The Mudcat Café TM
Thread #72841   Message #1331499
Posted By: JohnInKansas
18-Nov-04 - 04:35 PM
Thread Name: Tech: XP Service Pack 2 - yes or no
Subject: RE: Tech: XP Service Pack 2 - yes or no
Bev and Jerry:

With a "clean" WinXP installation, with NONE of the earlier Critical Updates, you have a statistical 50% (or higher) chance of "infection" within the first hour of connection to the internet, based on tests recently conducted by reputable labs. With a good AV program working, you might extend the 50-50 odds point a little longer, but quite a lot of malware out there (technically not all are viruses) can get in past any AV, at least temporarily. With good AV and a decent firewall, you might survive a little longer – or not. Ports that you NEED to have open can be accessed from outside your machine, and your firewall has to allow "legitimate" access to them. Known vulnerabilities in unpatched WinXP can be exploited, by junk entering via those ports disguised as "legitimate" accesses, to put crud on your machine, and to use it for malicious purposes, often without you even knowing it's there.

Installing all the patches doesn't necessarily prevent everything from getting in, but if something does get in, there's little it can do before you have a chance to find and remove it if the hole it's designed to exploit has been patched. Some malware is packaged so that technically it isn't a virus when it arrives. It may reveal it's viral components later when it tries to execute on your machine, or in some cases may run as a script to download crudware later. Your AV may intercept it once its malware components appear, but it may be too late to prevent some damage. Many such "devices" execute at startup, and may get started before your AV can be loaded. If this happens, they can do some damage before there is an operable AV to intercept them. Even if your AV deletes the "malware" when the AV starts, it may not remove "programs" or other artifacts installed by the malware.

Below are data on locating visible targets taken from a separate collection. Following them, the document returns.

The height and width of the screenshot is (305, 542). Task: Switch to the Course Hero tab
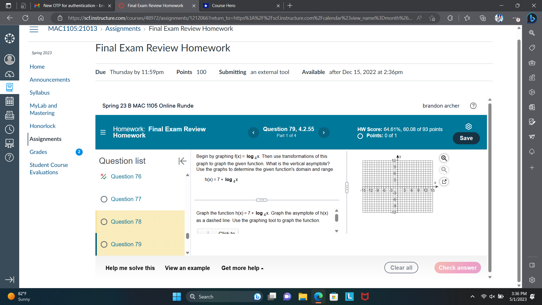coord(241,6)
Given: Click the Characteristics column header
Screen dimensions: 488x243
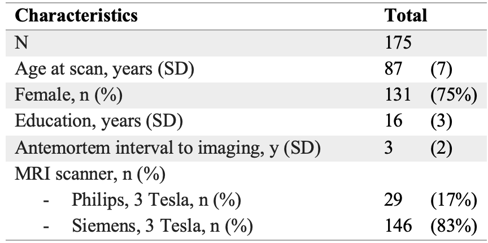Looking at the screenshot, I should coord(76,16).
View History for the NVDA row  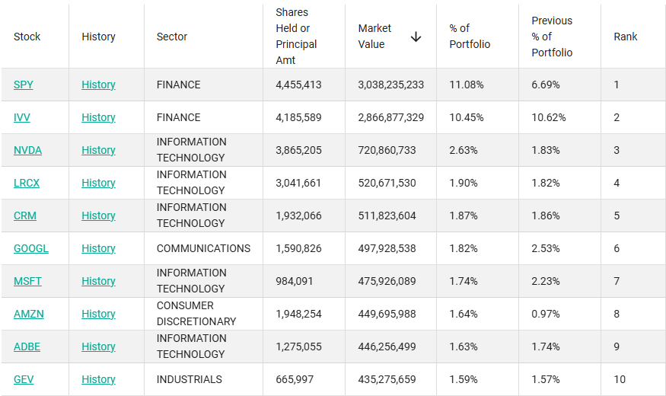(98, 150)
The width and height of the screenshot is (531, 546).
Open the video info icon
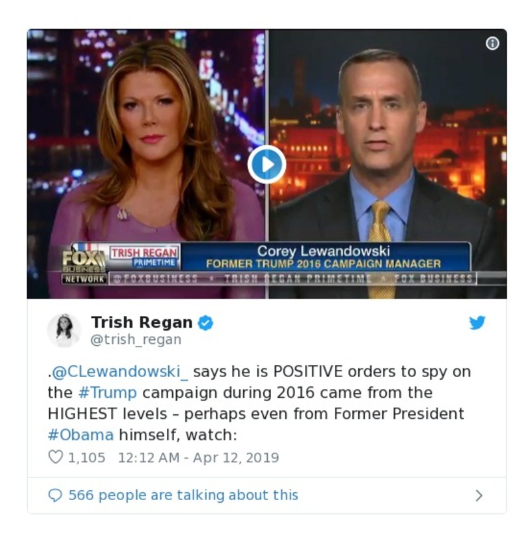[492, 43]
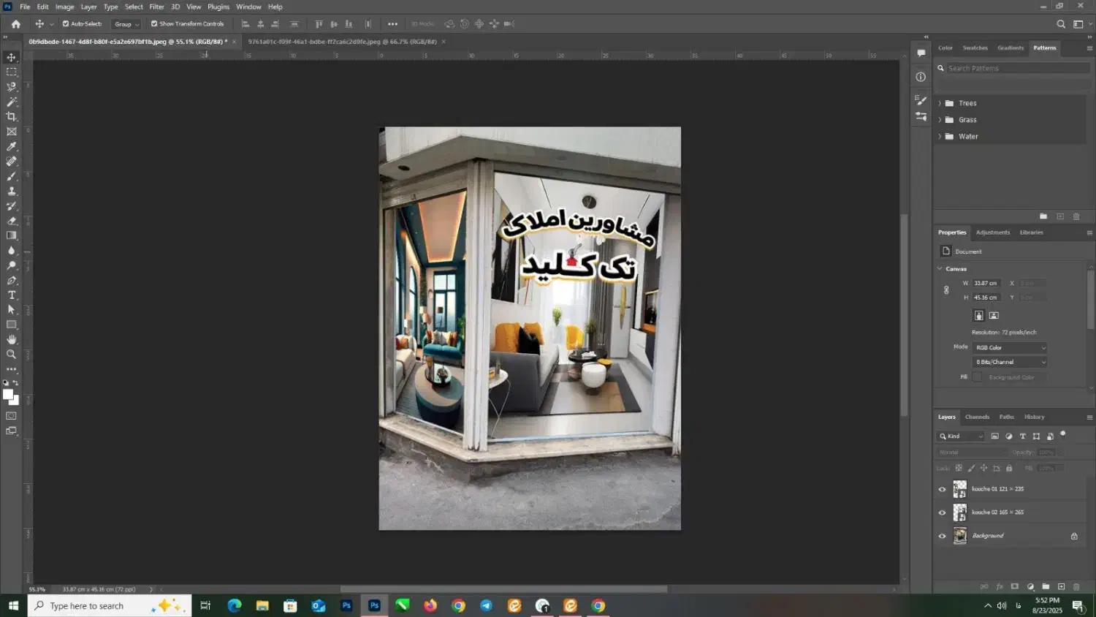Hide the Background layer visibility eye
1096x617 pixels.
point(942,536)
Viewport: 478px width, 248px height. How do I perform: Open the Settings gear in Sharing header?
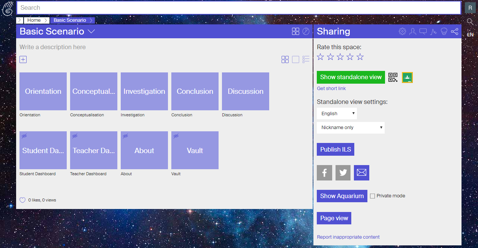[x=402, y=32]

Your shop should have had no difficulty extracting the missing/corrupt file from the SP2 CD or copying it from the C:\Windows\ServicePackFiles\i386 folder on your machine to the working location in C:\Windows\System32. (They should not be attempting to install SP2 from downloads, since all the prior Critical Patches must be installed ahead of SP2, and the CD is the only practical way to assure that, unless they have unlimited "connect time" for each customer. Unless they only have one customer, they'll be working on machines with a variety of incomplete prior patch installations.)

In fairness to them, they may or may not have tried to address the symptom you indicated or they may have found other problems, and the reformat and reinstall is often done to avoid spending a lot of "research" time in the shop. You took them a "dead" machine, which does complicate things. It's seldom the best solution, but it's their call - or yours.

A corrupted .exe file should ALWAYS suggest the possibility of malware on the system. While it's possible that a single copy of the SP2 install might be a "bad copy," it's much more likely that the file was "corrupted" on the machine, unless both you and your shop used the "same" corrupted copy of the update. Another drive, or partition, that was not reformatted could be a source of an infection. There are a few other possible causes, but your shop needs to know why this file "disappeared," especially if it did so after they reinstalled from their own source media, if only to verify that it's not due to malware.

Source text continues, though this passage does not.